EXERCISE INSTRUCTIONS →
A line belongs in the answer if it contains "computer"; copy every such line from the entries below.
--- START ---
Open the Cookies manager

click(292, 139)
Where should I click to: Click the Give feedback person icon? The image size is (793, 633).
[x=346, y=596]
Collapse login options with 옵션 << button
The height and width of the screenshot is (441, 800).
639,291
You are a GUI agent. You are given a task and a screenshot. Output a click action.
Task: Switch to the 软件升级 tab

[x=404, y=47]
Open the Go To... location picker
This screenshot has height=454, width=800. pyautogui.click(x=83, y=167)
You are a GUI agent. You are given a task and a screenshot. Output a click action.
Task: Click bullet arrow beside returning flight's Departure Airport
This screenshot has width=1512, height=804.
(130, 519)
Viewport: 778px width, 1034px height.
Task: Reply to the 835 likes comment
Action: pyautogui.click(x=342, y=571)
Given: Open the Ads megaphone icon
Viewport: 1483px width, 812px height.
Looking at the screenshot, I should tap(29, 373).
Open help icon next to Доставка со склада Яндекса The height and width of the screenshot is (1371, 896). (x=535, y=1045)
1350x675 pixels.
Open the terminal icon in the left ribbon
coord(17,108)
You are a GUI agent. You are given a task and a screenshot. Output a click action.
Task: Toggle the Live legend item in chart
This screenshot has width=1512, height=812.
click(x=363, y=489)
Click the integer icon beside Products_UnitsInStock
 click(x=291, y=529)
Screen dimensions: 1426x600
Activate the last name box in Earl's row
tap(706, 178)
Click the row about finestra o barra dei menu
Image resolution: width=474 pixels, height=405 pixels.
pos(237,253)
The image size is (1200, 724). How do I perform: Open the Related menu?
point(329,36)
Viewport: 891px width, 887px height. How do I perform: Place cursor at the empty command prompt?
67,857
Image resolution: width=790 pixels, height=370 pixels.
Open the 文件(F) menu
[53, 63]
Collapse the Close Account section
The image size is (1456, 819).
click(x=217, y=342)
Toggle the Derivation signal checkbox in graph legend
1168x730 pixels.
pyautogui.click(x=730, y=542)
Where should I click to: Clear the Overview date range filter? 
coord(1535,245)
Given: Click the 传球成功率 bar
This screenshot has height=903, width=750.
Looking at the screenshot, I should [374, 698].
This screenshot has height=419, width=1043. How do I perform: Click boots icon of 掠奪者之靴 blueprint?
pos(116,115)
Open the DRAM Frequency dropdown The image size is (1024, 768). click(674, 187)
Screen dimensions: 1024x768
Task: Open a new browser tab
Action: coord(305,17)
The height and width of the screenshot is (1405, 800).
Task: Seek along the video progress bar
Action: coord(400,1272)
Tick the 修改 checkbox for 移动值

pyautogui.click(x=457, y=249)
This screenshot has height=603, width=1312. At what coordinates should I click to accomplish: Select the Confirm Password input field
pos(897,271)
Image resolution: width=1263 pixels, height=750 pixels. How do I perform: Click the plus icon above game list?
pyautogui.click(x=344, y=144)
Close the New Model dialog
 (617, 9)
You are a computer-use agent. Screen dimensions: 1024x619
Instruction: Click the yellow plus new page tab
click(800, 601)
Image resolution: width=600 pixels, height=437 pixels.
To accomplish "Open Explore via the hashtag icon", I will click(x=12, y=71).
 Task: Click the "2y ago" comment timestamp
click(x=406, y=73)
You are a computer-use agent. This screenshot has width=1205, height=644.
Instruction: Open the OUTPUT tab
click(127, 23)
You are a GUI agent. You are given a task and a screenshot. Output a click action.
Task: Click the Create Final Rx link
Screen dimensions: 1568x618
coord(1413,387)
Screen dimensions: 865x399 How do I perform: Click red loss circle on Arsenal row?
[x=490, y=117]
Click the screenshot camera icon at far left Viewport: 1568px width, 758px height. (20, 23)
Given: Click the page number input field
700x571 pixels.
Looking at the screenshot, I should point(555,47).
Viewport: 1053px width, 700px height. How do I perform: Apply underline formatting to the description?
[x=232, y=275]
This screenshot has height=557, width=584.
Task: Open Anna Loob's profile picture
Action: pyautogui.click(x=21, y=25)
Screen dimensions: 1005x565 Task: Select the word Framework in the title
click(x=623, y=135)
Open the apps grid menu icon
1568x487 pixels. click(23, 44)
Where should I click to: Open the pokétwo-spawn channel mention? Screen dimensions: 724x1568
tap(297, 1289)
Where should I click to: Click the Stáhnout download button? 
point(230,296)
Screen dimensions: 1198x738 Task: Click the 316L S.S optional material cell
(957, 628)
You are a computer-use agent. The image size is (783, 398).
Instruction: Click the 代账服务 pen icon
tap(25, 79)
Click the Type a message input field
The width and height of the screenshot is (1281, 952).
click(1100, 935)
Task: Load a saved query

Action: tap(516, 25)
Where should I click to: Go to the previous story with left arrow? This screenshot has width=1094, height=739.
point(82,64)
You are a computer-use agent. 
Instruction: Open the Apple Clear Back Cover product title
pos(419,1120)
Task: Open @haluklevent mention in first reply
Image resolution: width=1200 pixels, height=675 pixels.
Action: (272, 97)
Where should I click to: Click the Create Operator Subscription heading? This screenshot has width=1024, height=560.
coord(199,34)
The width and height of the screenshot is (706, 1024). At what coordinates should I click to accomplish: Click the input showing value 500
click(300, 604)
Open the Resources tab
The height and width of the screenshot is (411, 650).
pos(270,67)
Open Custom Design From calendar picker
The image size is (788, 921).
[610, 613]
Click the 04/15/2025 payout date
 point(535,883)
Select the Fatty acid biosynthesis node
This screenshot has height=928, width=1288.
--- END ---
RESPONSE BELOW →
You are a computer-use agent. Screen dimensions: 1024x619
You are a computer-use agent. This screenshot has width=1205, height=644.
You are a computer-use agent. The image size is (783, 398).
You are a computer-use agent. 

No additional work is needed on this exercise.